For these reasons, and without questioning in any respect the
decision in
Lochner v. New York, we are of the opinion
that it cannot be adjudged that the act in question is in conflict
with the Federal Constitution so far as it respects the work of a
female in a laundry, and the judgment of the Supreme Court of
Oregon is affirmed.
* The following legislation of the states imposes restriction in
some form or another upon the hours of labor that may be required
of women: Massachusetts: 1874, Rev.Laws 1902, chap. 106, § 24;
Rhode Island: 1885, Acts and Resolves 1902, chap. 994, p. 73;
Louisiana: 1886, Rev.Laws 1904, vol. 1, § 4, p. 989; Connecticut:
1887, Gen.Stat.Revision 1902, § 4691; Maine: 1887, Rev.Stat. 1903,
chap. 40, § 48; New Hampshire: 1887, Laws 1907, chap. 94, p. 95;
Maryland: 1888, Pub.Gen.Laws 1903, art. 100, § 1; Virginia: 1890,
Code 1904, title 51A, chap. 178A, § 3657b; Pennsylvania: 1897, Laws
1905, No. 226, p. 352; New York: 1899, Laws 1907, chap. 507, § 77,
subdiv. 3, p. 1078; Nebraska: 1899, Comp.Stat. 1905, § 7955, p.
1986; Washington: Stat. 1901, chap. 68, § 1, p. 118; Colorado: Acts
1903, chap. 138, § 3, p. 310; New Jersey: 1892, Gen.Stat. 1895, p.
2350, §§ 66. 67; Oklahoma; 1890, Rev.Stat. 1903, chap. 25, art. 58,
§ 729; North Dakota: 1877, Rev.Code 1905, § 9440; South Dakota:
1877, Rev.Code (Penal Code § 764), p. 1185; Wisconsin: 1897, Code
1898, § 1728; South Carolina: Acts 1907, No. 233.
In foreign legislation, Mr. Brandeis calls attention to these
statutes: Great Britain, 1844: Law 1901, 1 Edw. VII. chap. 22.
France, 1848: Act Nov. 2, 1892, and March 30, 1900. Switzerland,
Canton of Glarus, 1848: Federal Law 1877, art. 2, § 1. Austria,
1855; Acts 1897, art. 96a, §§ 1-3. Holland, 1889; art. 5, § 1.
Italy, June 19, 1902, art. 7. Germany, Laws 1891.
Then follow extracts from over ninety reports of committees,
bureaus of statistics, commissioners of hygiene, inspectors of
factories, both in this country and in Europe, to the effect that
long hours of labor are dangerous for women, primarily because of
their special physical organization. The matter is discussed in
these reports in different aspects, but all agree as to the danger.
It would, of course, take too much space to give these reports in
detail.
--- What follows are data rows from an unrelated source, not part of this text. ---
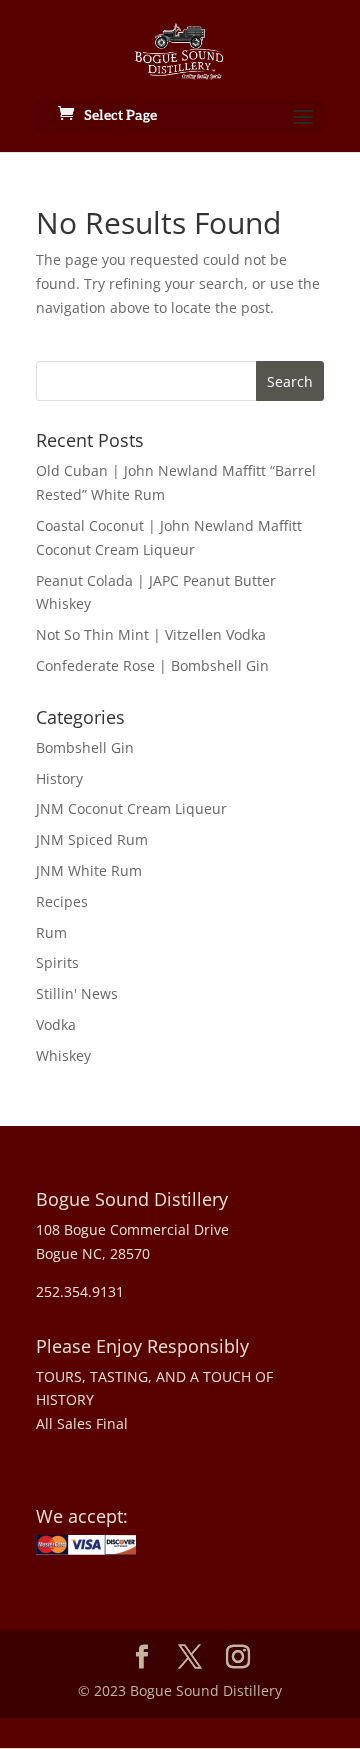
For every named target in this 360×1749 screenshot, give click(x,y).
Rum (51, 932)
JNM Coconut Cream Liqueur (131, 808)
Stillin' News (77, 993)
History (59, 778)
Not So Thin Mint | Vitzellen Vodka (151, 634)
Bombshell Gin (85, 747)
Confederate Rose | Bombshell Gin (152, 665)
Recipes (62, 901)
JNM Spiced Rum (92, 839)
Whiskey (63, 1055)
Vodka (56, 1024)
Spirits (57, 962)
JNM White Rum (89, 870)
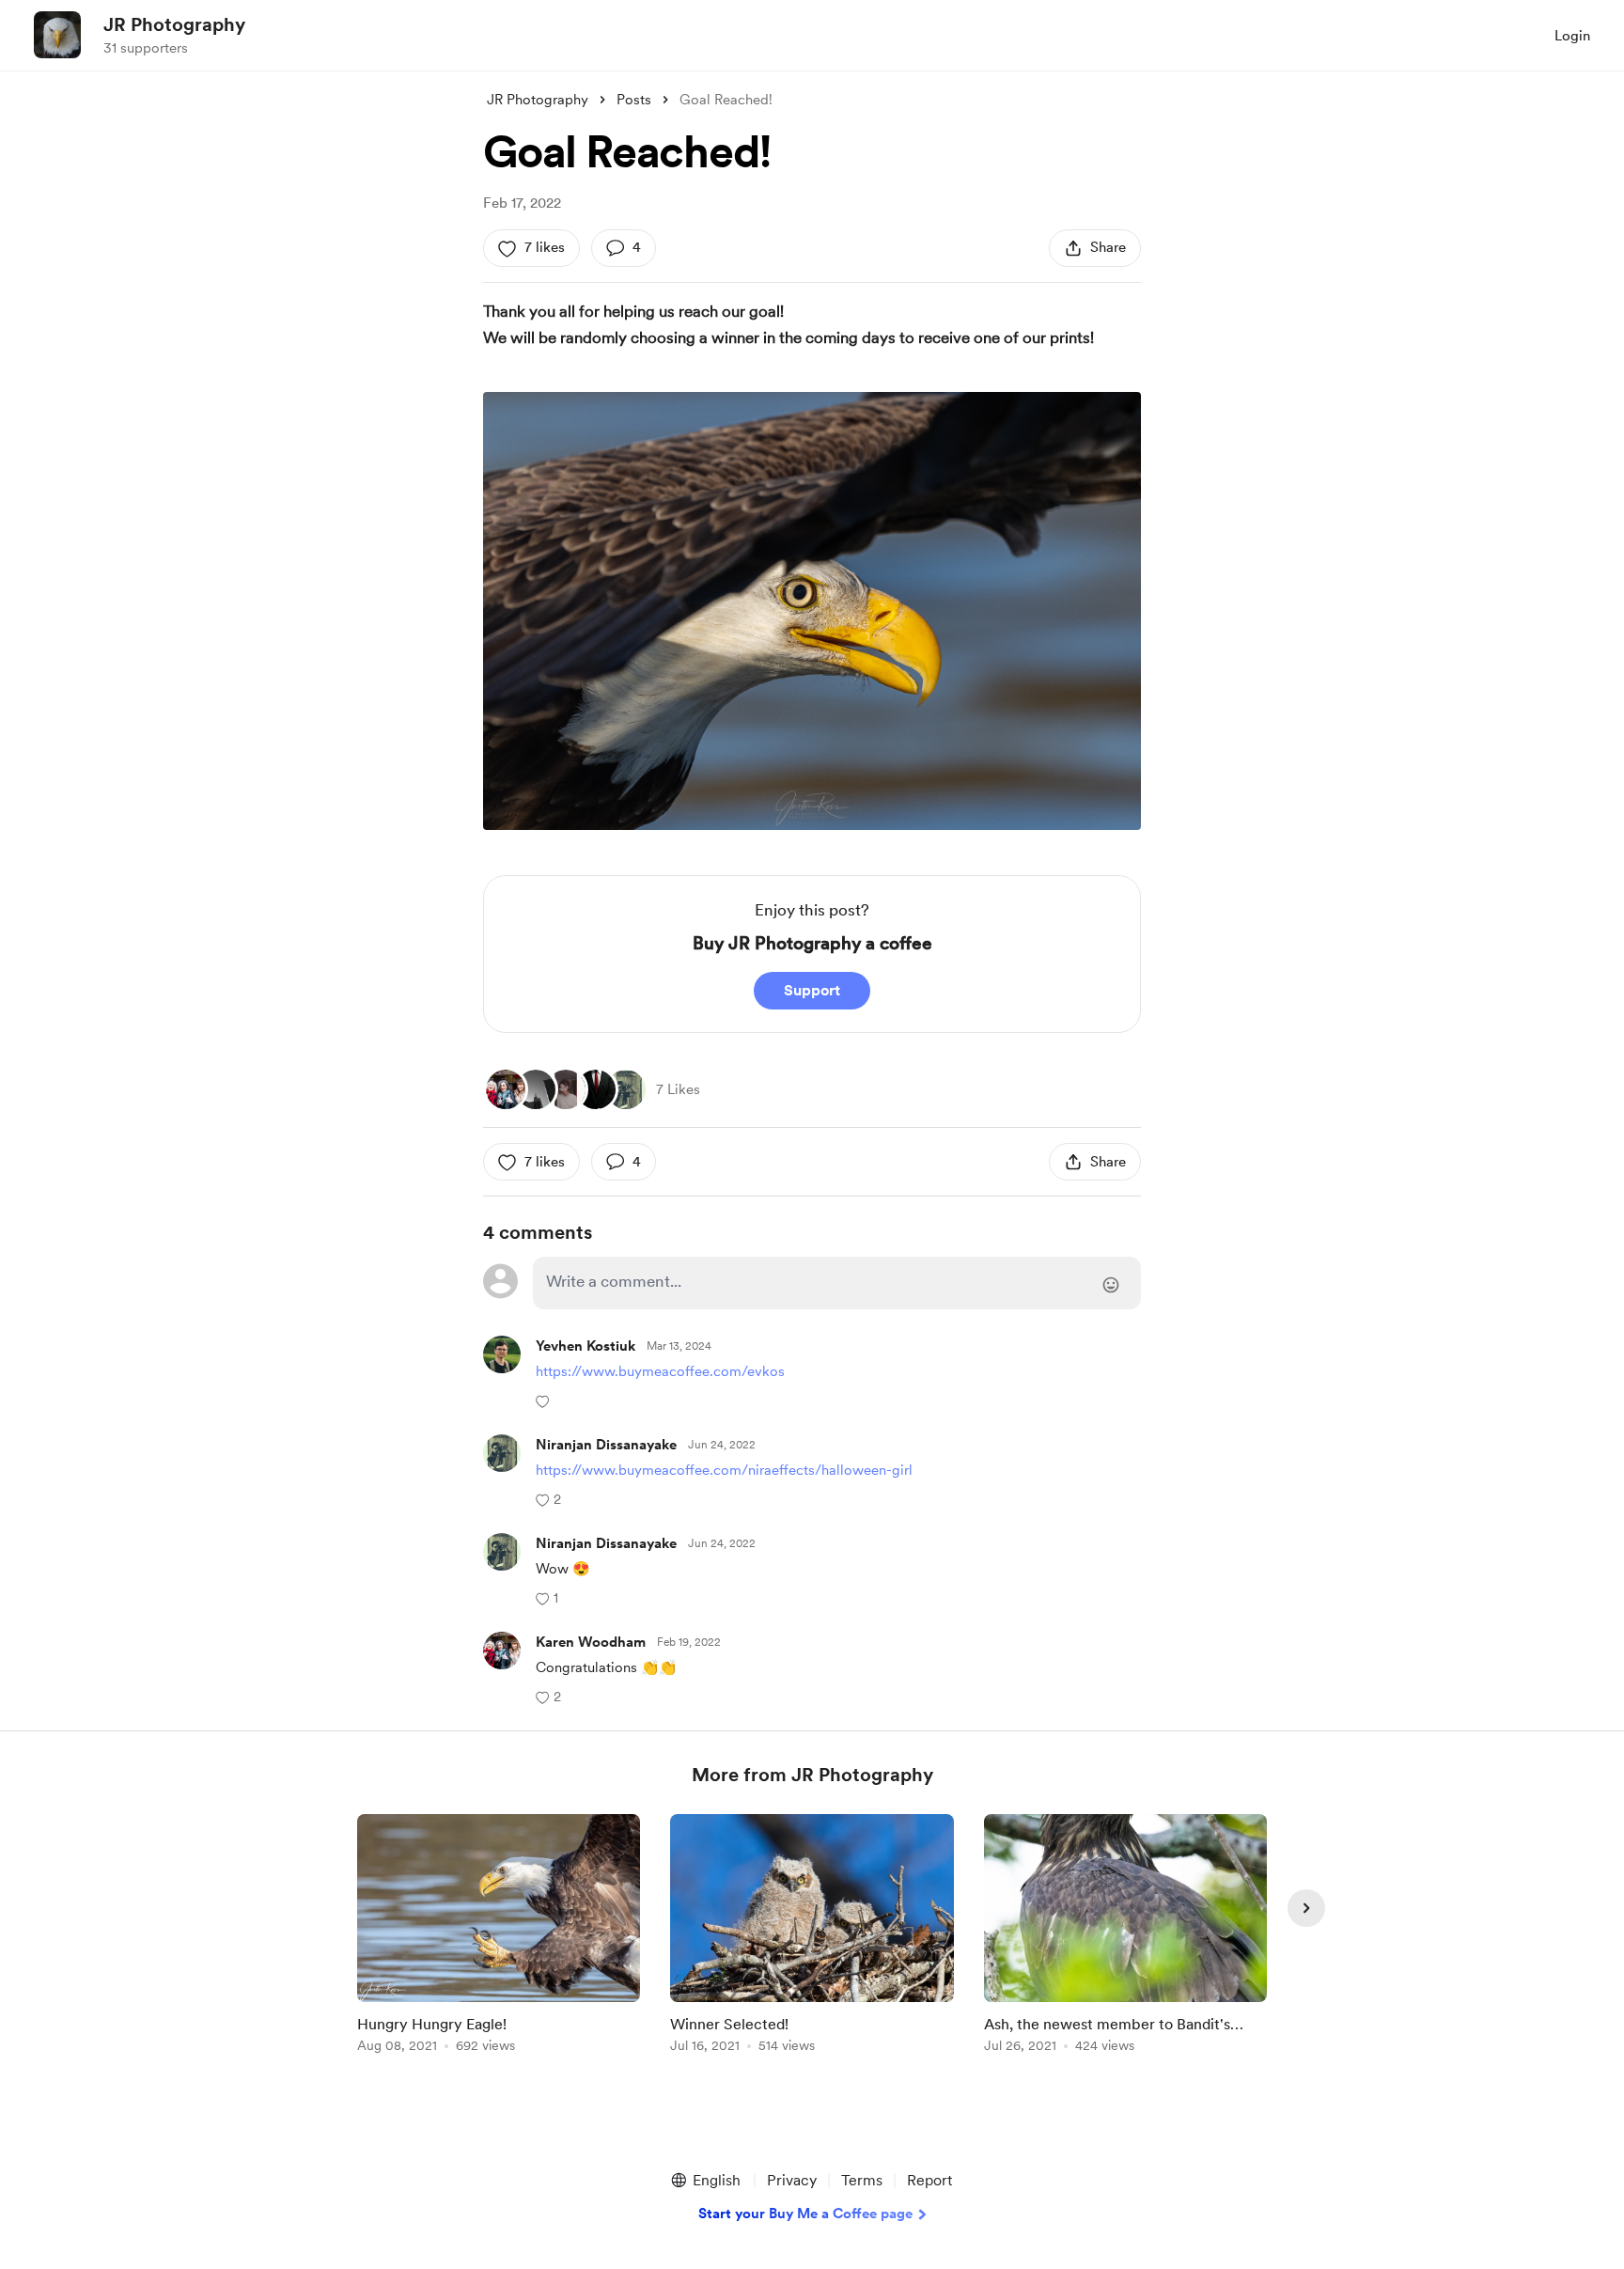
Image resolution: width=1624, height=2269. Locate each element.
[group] (499, 1937)
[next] (1306, 1908)
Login (1572, 35)
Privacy (792, 2180)
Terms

Following them are extracts from similar reports discussing
the general benefits of short hours from an economic aspect of the
question. In many of these reports, individual instances are given
tending to support the general conclusion. Perhaps the general
scope and character of all these reports may be summed up in what
an inspector for Hanover says:
"The reasons for the reduction of the working day to ten hours
-- (a) the physical organization of women, (b) her maternal
functions, (c) the rearing and education of the children, (d) the
maintenance of the home -- are all so important and so far-reaching
that the need for such reduction need hardly be discussed."